Na realidade ele ainda luta pelo reconhecimento da faculdade para que sua atuação no projeto sirva como horas complementares. Sérgio Leite – professor de arqueologia – vai mais além, escolas públicas municipais, estaduais ou particulares poderiam – e podem – participar do projeto. A interação entre o que se faz como ciência e a exposição à comunidade é parte do processo de cidadania. A ideia levada a Câmara de Vereadores é que o local seja denominado “Área de Pesquisa Guido Muri”, em homenagem ao mais conhecido historiador osoriense, falecido no dia 14 de março, deste ano.
A cidade espera agora os resultados do trabalho de Sérgio e Toríbio, trabalho esse que pode durar alguns anos para ser concretizado – depende do andamento das obras de remodelação da Catedral. Espera também que as entidades ligadas à área da cultura e educação prestem o devido assessoramento, seja ele técnico, pedagógico ou financeiro. No Brasil, e o Litoral Norte não foge disso, ainda vale a máxima capitalista onde só há apoio quando existe retorno financeiro imediato. Não aprendemos ainda que o maior investimento e o retorno mais seguro é o da cultura e da educação.
Mais alguns dados
A primeira capela da cidade foi construída em 1772 por Antônio Gonçalves, ainda nos primórdios do povoamento luso-açoriano.
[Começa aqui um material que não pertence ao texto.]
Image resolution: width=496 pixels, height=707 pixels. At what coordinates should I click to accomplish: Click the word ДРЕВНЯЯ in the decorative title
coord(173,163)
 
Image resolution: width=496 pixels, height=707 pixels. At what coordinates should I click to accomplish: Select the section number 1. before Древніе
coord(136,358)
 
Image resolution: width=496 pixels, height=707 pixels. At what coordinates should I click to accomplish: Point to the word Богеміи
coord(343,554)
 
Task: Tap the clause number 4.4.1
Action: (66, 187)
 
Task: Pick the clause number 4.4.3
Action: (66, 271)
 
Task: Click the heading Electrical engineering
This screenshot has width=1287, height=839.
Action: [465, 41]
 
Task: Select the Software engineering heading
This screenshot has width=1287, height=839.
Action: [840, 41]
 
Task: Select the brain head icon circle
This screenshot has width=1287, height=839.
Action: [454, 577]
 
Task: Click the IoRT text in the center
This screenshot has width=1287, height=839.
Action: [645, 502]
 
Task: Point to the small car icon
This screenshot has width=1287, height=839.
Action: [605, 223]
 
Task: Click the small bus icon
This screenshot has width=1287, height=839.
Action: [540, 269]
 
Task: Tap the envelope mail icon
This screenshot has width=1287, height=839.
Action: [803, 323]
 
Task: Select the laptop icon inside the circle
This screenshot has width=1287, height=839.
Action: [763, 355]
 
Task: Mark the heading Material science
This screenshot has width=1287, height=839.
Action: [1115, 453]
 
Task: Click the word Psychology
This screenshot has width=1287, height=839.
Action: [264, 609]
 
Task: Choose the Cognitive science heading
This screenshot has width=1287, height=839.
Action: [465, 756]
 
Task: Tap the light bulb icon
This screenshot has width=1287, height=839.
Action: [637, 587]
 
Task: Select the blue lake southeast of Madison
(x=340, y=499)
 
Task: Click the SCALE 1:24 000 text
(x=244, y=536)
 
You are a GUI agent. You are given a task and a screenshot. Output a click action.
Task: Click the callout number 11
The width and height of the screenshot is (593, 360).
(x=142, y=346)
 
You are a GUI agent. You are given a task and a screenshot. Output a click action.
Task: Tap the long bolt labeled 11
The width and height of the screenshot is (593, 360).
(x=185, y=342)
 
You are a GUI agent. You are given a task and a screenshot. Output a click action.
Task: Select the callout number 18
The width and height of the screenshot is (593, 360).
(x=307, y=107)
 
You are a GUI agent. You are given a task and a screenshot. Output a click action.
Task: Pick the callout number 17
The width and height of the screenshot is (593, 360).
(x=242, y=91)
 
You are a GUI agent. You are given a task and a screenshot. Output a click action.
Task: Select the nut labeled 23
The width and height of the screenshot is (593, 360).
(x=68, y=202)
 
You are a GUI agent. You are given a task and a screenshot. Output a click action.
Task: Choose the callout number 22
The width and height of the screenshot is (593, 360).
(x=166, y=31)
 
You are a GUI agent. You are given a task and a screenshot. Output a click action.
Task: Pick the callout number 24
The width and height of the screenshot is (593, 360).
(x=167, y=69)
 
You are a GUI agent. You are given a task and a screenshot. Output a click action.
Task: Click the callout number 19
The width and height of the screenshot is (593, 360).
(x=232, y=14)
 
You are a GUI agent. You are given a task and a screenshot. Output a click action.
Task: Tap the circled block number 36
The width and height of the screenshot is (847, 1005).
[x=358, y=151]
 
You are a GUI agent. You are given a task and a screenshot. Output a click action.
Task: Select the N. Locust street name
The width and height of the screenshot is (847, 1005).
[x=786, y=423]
A atual igreja, até bem pouco tempo chamada de Igreja Matriz, é do final da década de 1950. Antes pelo menos duas outras remodelações significativas ocorreram.
A igreja do final do século XIX tinha a torre do sino na sua lateral direita, na lateral da Rua Major João Marquês, exatamente o lado em que hoje se trabalha a remodelação e que a arqueologia aguarda poder atuar. Em 1909, a torre passou para o centro do templo e ali permaneceu por quase 50 anos, quando foi inteiramente destruída para dar lugar a atual.
Fato interessante para a época é que as paredes da atual foram erguidas ao redor da antiga antes que esta fosse destruída.